§ **EXCERPT**
◆ ◆ ◆ ◆
Known only by his first name, Bokejon, or simply Tom, he was one of about 2,000 Soviet prisoners and forced labourers brought to the island of Jersey to build Nazi fortifications.
After liberation, Tom and the other surviving PoWs were sent back to the USSR and although he promised to keep in touch, once he had returned nothing was heard from him again.
That was until BBC teams tracked down his descendants in Central Asia, far away from Jersey in the far east of Uzbekistan.
It was in 1943 that Tom escaped one of the Nazis' forced labour camps on Jersey. Exhausted, starving and desperate, he knocked on the door of local farmers John and Phyllis Le Breton. They knew the risk, but they took him in and saved his life.
Conditions in the camps were harsh.
"We were digging stone from the quarry, from six in the morning to six at night, our food consisting of soup at midday and a very meagre portion of bread and some butter at tea-time. We had no breakfast," Tom later wrote in his diary.
◆ ◆ ◆ ◆
§ **EXTRACTED MATERIAL**
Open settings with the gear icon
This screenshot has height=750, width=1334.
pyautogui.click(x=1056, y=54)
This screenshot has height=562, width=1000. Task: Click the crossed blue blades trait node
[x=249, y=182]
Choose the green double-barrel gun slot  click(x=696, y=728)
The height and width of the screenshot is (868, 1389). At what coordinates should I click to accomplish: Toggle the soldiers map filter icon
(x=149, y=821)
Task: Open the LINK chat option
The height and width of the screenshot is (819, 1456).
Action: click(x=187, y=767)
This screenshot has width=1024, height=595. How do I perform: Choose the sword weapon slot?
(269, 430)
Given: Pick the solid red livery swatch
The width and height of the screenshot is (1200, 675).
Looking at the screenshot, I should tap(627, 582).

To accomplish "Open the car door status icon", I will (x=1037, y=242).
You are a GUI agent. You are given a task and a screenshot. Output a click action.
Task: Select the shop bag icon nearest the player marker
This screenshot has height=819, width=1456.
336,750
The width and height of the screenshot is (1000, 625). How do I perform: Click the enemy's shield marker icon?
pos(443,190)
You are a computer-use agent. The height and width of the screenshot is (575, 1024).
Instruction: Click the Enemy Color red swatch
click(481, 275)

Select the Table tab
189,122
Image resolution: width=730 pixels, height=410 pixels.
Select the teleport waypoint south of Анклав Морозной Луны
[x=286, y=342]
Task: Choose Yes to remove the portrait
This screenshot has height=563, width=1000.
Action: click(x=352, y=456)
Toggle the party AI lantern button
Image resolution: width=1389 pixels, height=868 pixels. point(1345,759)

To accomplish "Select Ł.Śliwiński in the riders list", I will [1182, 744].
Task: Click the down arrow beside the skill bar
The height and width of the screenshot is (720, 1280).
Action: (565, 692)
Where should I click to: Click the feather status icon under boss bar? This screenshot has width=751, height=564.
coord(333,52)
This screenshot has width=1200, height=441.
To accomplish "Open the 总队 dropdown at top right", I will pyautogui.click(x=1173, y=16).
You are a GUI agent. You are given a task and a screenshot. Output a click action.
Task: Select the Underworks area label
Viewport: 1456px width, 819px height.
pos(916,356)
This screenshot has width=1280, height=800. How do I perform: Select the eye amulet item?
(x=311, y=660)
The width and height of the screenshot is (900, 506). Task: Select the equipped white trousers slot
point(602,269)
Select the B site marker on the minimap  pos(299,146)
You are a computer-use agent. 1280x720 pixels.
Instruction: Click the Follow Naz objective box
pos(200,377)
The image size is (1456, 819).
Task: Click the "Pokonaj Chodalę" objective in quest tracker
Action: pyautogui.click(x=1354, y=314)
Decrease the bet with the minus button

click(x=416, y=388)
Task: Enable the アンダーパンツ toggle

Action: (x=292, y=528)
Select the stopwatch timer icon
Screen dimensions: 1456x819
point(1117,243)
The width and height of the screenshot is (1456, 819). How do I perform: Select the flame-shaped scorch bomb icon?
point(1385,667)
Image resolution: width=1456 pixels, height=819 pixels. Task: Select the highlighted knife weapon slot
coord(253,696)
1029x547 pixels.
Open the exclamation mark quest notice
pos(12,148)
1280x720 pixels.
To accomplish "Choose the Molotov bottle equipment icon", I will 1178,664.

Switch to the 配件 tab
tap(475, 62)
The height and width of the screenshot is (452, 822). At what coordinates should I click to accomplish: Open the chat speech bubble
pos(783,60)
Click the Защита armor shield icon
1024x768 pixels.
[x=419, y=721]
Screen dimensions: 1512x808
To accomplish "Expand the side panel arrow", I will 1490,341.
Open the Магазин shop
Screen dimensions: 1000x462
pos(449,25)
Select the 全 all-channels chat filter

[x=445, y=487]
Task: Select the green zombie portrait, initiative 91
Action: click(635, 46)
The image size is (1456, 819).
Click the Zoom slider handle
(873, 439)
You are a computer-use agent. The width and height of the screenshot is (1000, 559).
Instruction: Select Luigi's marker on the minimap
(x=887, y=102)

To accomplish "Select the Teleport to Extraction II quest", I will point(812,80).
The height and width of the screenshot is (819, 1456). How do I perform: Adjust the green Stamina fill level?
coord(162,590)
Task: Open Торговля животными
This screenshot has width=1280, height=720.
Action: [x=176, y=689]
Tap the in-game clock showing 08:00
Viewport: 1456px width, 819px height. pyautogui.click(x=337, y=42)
◆ ◆ ◆ ◆
§ **PROBLEM REQUIREMENTS**
Retype the excerpt above about Tom, the Soviet forced laborer on Jersey, in full and without any alteration.

§ **SOLUTION TO THE PROBLEM**
Known only by his first name, Bokejon, or simply Tom, he was one of about 2,000 Soviet prisoners and forced labourers brought to the island of Jersey to build Nazi fortifications.
After liberation, Tom and the other surviving PoWs were sent back to the USSR and although he promised to keep in touch, once he had returned nothing was heard from him again.
That was until BBC teams tracked down his descendants in Central Asia, far away from Jersey in the far east of Uzbekistan.
It was in 1943 that Tom escaped one of the Nazis' forced labour camps on Jersey. Exhausted, starving and desperate, he knocked on the door of local farmers John and Phyllis Le Breton. They knew the risk, but they took him in and saved his life.
Conditions in the camps were harsh.
"We were digging stone from the quarry, from six in the morning to six at night, our food consisting of soup at midday and a very meagre portion of bread and some butter at tea-time. We had no breakfast," Tom later wrote in his diary.